After all, if your in-house IT infrastructure failed, your ops team could not get away with blaming your developers because your applications were not ‘designed for failure’. Similarly, there is no reason cloud providers (and their various apologists) should be allowed to get away with it either. I can only assume cloud providers already do ‘design for failure’ to some degree, but given the number, severity, and duration of cloud failures, it certainly seems like many of them are doing a pretty awful job of it.

I must give Brandon Butler of Network World his due for being out in front and at least asking the question. In a great recent article, Brandon asks ‘How long will big-name customers like Netflix put up with Amazon cloud outages?‘, putting the video streaming service on the spot for yet another major AWS-induced failure.

Not that this is purely an Amazon AWS issue either. I cite AWS here mainly because this is the most recent and high profile cloud outage, but the same can easily be seen in outages affecting many of the low-grade and/or commoditized IaaS, PaaS, and SaaS cloud providers. Outages in the cloud are becoming so endemic across the board, CRN’s Jack McCarthy recently compiled a list of ‘The 10 Biggest Cloud Outages Of 2012‘. This was a sequel to Andrew Hickey’s December 2011 article on The 10 Biggest Cloud Outages Of 2011, which followed up his July 2011 article on The 10 Biggest Cloud Outages Of 2011 (So Far), which in turn followed The 10 Biggest Cloud Outages Of 2010 (So Far). I think I am starting to see a pattern!

From consumer and small business services like Tumblr, DropBox, and GoDaddy, to business-oriented services like Salesforce.com, Google App Engine, and Microsoft Azure (and of course Amazon AWS), downtime of cloud services is proving to be far more than a niggling concern. It is becoming a persistent thorn in the side of anyone who continues to insist there is nothing unusual or concerning in cloud downtime.

This does not mean there is no place for cloud in the modern enterprise. Far from it.

This does not mean there is no place for cloud in the modern enterprise. Far from it, I maintain that cloud computing provides an amazing opportunity for innovation, agility, flexibility, and even (sometimes) cost reduction.  And remember, there absolutely are enterprise-grade alternatives to the common commodity cloud providers, although I do not (necessarily) advocate cloud customers jump ship over just one or even a couple of isolated problem incidents.

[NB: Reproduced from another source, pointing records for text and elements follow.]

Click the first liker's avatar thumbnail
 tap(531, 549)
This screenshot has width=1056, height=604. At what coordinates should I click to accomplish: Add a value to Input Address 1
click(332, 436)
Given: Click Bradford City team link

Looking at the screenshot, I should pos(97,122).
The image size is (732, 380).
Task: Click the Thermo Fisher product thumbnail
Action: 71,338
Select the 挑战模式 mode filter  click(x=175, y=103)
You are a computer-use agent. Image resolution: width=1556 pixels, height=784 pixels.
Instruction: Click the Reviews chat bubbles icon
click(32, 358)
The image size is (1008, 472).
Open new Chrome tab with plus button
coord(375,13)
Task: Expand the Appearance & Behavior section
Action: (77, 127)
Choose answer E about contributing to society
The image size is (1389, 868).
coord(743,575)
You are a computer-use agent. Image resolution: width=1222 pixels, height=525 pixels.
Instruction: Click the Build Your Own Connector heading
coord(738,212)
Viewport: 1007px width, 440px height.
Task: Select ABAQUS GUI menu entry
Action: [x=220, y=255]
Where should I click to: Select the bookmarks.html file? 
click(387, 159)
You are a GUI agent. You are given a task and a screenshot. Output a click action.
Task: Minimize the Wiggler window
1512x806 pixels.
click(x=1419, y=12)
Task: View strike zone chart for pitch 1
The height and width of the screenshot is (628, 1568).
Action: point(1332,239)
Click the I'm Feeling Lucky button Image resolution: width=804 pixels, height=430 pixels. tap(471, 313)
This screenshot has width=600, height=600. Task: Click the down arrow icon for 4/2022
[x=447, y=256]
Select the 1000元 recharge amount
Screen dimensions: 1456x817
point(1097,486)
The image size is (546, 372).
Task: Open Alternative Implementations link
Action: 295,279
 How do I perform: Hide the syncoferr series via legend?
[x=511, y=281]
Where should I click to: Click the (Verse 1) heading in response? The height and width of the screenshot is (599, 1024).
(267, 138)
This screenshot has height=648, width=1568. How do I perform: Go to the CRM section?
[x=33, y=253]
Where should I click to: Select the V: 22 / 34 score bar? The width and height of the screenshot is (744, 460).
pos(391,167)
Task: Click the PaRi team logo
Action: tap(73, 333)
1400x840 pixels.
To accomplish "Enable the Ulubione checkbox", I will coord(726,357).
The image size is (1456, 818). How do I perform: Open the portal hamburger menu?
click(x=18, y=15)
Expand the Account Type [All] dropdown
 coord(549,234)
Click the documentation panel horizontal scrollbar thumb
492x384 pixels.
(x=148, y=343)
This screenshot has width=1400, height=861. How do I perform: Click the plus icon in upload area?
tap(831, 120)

However, for large enterprise cases especially, we (pundits, analysts, vendors, commentators, press) need to take a long hard look at ourselves in the room of mirrors, and critically reassess the way we publicly excuse failing cloud providers, time and again, for what really should be a pretty big deal. It also means that CIOs and other IT leaders need to seriously reconsider their own choices of cloud providers, and actively reassess which providers will provide a quality experience that justifies a long-term trust, and a long-term investment. The right cloud services may not come from the providers you are used to hearing about.

We cannot keep giving cloud providers a pass for downtime, slowdowns, identity thefts, data loss, and other failures.

Because in the face of these repeated outages, we cannot keep giving cloud providers a pass for downtime, slowdowns, identity thefts, data loss, and other failures. And we cannot continue to blame cloud consumers for not designing their cloud applications and operations properly.

It is time for all of us to stop excusing cloud providers for their repeated failures. It is time we all instead start holding them accountable to their promises, and more importantly, accountable to our expectations.